MTT method was used to measure the survival rate of cancer cells under different treatments. After HeLa cells with a density of 1×10 ⁵ cells/well were cultured in a 96-well cell culture plate for 24 hours, nanoparticles GS@HA and GS@HA-AS (GS concentration of 200 μg/mL) were added to the wells for total Incubate for 2 hours. The photothermal experiment group was irradiated with an 808 nm laser at an intensity of 6 W/ _cm2 for 5 minutes. The supernatant culture medium was removed and washed 3 times with PBS solution, and fresh DMEM medium was added, and then culture was continued for 24 hours. Add 10 μL of MTT (5 mg/mL) and continue to incubate for 4 hours. Finally, carefully aspirate the supernatant, add 100 μL DMSO to each well and shake gently on a shaker. Cell viability was calculated by recording the absorbance at 570 nm. The formula for calculating the relative activity of cell growth is: % = (1-[OD] _test /[OD] _control ) × 100, and the results are shown in Figure 3. From the figure, we can see that the nanoparticles themselves have little toxicity to cancer cells. When the concentration of nanoparticles is 400 μg/mL, the HeLa cells still maintain a survival rate of 94%. The drug-loaded system can realize chemotherapy/photothermal synergistic therapy. The cell survival rate of 100 μg/mL GS@HA-AS was 80.6%. When adding μg/mL GS@HA-AS nanoparticles, only 25.6% of the cells could survive.

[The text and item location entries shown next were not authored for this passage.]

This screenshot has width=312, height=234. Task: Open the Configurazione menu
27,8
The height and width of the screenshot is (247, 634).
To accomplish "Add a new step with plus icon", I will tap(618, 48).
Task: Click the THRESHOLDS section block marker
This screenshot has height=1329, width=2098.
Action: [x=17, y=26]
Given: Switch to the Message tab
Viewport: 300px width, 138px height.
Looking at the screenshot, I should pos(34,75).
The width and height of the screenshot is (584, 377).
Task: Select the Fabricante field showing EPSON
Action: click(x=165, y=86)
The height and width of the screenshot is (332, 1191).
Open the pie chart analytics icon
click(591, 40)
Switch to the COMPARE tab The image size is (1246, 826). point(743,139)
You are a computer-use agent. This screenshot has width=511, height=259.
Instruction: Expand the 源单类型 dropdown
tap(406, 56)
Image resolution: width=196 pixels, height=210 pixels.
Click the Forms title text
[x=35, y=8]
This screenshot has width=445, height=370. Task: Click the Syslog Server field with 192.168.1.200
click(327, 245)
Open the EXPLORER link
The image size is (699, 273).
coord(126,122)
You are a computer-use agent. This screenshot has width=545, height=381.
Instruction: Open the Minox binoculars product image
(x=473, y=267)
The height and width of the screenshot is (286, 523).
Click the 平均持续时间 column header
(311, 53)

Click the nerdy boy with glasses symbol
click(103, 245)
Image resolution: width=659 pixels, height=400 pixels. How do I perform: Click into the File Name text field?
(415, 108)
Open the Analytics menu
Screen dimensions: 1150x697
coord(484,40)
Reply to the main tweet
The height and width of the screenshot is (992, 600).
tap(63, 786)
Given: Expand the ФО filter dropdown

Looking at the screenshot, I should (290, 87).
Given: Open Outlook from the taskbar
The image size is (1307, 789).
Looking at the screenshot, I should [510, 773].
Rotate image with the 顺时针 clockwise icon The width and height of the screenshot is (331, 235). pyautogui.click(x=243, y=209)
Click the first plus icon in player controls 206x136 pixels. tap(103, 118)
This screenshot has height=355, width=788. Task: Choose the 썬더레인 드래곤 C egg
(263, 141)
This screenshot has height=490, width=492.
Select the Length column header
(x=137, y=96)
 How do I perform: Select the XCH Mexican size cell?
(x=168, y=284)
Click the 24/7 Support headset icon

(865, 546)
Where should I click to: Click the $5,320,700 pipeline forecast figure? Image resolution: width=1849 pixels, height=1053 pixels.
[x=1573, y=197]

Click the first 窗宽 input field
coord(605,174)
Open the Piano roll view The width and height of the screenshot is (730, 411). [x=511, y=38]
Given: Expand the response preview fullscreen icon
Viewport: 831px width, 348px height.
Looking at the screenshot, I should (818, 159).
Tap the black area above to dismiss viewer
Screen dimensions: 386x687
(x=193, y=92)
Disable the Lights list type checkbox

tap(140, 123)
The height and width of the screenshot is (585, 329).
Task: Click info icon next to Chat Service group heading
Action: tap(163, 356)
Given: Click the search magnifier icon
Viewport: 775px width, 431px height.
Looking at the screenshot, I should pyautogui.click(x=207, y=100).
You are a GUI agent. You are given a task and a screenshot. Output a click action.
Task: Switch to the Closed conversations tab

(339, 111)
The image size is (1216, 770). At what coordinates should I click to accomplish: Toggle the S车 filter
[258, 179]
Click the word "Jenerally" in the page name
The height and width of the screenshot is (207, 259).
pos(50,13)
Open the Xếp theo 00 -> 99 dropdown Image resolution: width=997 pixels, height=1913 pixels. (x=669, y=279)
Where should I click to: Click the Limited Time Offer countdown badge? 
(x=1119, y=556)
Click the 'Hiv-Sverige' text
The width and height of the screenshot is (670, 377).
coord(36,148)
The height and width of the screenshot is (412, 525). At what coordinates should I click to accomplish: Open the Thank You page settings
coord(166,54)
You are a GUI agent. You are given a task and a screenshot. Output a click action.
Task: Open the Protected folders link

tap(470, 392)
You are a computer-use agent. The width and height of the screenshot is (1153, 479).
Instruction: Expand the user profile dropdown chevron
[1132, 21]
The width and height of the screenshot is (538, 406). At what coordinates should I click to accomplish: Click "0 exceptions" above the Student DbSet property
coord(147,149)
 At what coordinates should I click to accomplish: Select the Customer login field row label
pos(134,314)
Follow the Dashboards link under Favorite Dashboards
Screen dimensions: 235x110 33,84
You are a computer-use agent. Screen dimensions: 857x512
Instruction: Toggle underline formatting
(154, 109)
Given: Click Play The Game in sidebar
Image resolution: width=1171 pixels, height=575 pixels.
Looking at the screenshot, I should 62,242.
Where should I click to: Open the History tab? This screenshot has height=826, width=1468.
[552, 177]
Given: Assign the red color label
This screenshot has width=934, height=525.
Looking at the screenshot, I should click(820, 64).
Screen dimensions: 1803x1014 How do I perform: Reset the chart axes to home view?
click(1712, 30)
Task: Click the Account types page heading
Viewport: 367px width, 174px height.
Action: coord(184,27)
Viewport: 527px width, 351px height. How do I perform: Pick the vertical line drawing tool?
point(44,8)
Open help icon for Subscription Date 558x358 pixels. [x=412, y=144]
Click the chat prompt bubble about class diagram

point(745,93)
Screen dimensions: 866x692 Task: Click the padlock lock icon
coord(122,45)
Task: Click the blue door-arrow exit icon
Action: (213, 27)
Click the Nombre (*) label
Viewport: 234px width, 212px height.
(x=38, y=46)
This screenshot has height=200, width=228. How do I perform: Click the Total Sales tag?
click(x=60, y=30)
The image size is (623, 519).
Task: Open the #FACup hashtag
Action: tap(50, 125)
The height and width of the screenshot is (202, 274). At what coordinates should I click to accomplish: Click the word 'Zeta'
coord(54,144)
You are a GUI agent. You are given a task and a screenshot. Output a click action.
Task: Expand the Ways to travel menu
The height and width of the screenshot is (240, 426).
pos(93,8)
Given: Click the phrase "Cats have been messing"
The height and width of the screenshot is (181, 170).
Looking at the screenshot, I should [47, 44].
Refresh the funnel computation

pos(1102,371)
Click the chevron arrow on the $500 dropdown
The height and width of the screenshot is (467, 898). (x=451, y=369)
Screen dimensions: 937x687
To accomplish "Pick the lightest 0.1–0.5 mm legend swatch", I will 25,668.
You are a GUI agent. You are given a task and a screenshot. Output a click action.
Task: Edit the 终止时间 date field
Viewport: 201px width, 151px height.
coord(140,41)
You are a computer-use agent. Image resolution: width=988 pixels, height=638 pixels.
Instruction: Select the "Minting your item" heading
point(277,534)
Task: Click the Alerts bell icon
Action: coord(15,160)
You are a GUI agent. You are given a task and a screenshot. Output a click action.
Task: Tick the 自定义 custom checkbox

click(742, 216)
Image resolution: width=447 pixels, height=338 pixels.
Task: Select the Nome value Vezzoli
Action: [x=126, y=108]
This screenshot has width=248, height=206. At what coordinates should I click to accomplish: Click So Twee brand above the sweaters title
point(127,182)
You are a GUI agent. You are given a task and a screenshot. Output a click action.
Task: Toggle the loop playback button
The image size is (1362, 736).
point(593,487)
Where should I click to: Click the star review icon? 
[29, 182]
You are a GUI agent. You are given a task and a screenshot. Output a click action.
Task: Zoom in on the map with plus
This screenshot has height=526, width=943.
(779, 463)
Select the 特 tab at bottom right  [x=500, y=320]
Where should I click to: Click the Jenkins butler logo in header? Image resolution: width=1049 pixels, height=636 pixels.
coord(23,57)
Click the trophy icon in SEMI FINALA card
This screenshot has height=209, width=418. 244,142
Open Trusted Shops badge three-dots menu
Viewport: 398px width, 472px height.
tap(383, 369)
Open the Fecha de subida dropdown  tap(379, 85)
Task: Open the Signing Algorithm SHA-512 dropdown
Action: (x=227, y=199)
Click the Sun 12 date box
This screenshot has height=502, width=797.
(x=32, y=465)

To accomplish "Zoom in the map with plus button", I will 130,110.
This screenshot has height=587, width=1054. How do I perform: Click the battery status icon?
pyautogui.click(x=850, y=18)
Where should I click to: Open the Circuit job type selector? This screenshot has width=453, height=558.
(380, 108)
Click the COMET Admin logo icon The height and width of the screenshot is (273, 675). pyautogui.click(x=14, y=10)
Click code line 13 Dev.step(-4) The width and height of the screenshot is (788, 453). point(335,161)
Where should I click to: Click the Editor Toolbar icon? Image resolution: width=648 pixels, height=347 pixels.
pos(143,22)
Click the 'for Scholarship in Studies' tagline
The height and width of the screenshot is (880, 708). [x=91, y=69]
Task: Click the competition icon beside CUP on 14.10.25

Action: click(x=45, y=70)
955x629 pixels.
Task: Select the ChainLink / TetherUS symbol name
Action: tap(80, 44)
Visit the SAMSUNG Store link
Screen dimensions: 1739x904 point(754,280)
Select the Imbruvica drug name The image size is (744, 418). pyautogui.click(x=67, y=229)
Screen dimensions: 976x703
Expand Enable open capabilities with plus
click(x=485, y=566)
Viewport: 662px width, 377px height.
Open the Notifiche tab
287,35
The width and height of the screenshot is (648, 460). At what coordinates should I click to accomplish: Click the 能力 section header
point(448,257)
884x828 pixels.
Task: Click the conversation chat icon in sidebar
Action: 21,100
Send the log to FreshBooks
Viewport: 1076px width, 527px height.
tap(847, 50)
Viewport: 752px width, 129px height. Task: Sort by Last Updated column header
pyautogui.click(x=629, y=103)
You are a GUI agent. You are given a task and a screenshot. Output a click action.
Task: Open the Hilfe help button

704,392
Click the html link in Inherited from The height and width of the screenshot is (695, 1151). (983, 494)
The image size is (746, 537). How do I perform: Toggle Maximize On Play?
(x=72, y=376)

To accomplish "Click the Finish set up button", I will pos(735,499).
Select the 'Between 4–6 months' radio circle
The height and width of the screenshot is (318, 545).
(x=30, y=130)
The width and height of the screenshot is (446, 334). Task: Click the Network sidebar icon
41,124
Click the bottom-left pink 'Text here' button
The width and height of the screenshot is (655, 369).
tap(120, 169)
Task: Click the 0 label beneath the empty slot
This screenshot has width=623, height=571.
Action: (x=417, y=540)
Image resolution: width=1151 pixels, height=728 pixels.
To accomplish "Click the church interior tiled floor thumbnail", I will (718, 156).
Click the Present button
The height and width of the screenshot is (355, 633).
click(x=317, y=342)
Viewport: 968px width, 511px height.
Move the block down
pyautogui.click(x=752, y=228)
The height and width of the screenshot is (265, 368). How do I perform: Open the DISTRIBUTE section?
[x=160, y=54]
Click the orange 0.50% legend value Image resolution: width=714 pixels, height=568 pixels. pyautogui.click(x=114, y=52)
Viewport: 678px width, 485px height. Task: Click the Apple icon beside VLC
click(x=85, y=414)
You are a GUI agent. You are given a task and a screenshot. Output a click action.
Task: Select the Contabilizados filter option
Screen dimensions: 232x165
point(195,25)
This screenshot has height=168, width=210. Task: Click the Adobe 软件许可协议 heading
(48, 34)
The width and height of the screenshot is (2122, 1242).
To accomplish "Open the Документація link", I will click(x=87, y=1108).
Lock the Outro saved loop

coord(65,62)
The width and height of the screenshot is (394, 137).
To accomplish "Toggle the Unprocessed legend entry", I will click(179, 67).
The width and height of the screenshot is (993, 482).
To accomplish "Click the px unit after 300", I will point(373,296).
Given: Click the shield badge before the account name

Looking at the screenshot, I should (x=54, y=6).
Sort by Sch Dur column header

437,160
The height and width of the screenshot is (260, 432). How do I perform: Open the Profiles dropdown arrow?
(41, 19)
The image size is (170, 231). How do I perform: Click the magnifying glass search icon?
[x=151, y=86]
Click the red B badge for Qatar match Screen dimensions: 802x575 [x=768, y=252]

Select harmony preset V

Of course, the above descriptions are not intended to limit the present invention, and the present invention is not limited to the above examples. Changes, modifications, additions or replacements made by those skilled in the art within the scope of the present invention shall also belong to the present invention. protection scope of the invention.

Claims (5)

1. A nanoparticle for killing cancer cells, characterized in that: the structure of the particle is that the inner layer is acetylshikonin loaded in the graphene/mesoporous silicon nanocomposite material, and the outer layer is encapsulated with hyaluronic acid. 2. a kind of preparation method of the nanoparticle of killing cancer cell as claimed in claim 1, is characterized in that, comprises the following steps: (1) Preparation of graphene/mesoporous silicon nanocomposites; (2) Acetylshikonin loaded into graphene/mesoporous silicon nanocomposites; (3) Hyaluronic acid sealing package. 3. the preparation method of a kind of nanoparticle that kills cancer cells according to claim 2, is characterized in that, described graphene/mesoporous silicon nanocomposite material is to be template with CTAB, in situ synthesis on graphene oxide Mesoporous silicon, monodisperse, with a diameter of 100-300 nm. 4. the preparation method of a kind of nanoparticle that kills cancer cells according to claim 2, is characterized in that, described acetylshikonin mixes with graphene/mesoporous silicon nanocomposite material by mass ratio 1:1, stirs 24 hr, loaded into the pores of mesoporous silica. 5. the preparation method of a kind of nanoparticle that kills cancer cells according to claim 2, is characterized in that, described hyaluronic acid is covalently modified on the surface of graphene/mesoporous silicon nanocomposite material as plugging agent and targeting molecules.